Vu’s mother ran a Vietnamese restaurant in the city for 15 years. It was called the Golden Seahorse for most of those years, and it was Vu’s stomping grounds. His restaurant is even named after her; MaMang means Mama in Vietnamese.
“I always sort of knew that if I did end up working in food, I would honor her work in some way,” he says. “I want to share Vietnamese food, but I also wanted to pick back up from where my mom left off.”
After being in a band called Kinetic Stereo Kids for about 15 years, Vu wanted a change of pace. So, he traveled the world—and over time elevated his love of food from passionate hobby to career track. There wasn't an “ah-ha” moment that led him back home to open MaMang. There were, he says, "all these small moments that culminated to a vision."

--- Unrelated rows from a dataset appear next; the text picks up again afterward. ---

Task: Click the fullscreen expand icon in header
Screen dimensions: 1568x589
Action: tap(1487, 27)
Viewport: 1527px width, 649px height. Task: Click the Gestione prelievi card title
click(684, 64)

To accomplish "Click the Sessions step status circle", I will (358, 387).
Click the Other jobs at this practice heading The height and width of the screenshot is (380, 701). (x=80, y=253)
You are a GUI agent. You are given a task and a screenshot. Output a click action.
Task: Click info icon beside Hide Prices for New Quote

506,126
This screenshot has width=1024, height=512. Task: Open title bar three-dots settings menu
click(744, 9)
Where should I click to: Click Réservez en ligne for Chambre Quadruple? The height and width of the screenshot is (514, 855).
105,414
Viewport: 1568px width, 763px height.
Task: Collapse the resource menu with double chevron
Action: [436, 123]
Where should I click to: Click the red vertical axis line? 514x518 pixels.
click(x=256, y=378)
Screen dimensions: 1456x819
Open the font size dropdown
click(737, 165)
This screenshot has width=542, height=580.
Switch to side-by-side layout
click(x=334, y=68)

“It all kind of just came together. I ended up meeting, not just incredible chefs, but incredible people along the way that became mentors to me,” Vu says. “It was a good point to reflect on how food can transcend, not just cultural barriers, but how food plays this profound role in bringing people together.”
After landing back in Flint, Vu knew he had to share his vision with his hometown. (He also shared it on the Food Network with an appearance on Guy's Grocery Games last year, but that's a different story.)
"I needed to share these experiences with my people, my home,” Vu recalls. “I figured I came from Flint and I was there in the city during some pretty dark times. So it’s important to be here, to share my skills for the turnaround, too."
MaMang is open at the Flint Farmers’ Market, 300 E. First St., 9 a.m.-6 p.m. Tuesdays and Thursdays and 8 a.m.-6 p.m. Saturdays.
Vu hopes to expand to a store front eventually, but says, “the most important thing is, I want to be a part of Flint’s come back.”
Our tip: The menu is small, but delicious. The pho is a must-have, and don’t be too scared of the heat—medium is a perfect amount of kick for most. That said, given the likelihood for a runny nose and slurping noodles—stick with one of the sandwich options on a first date.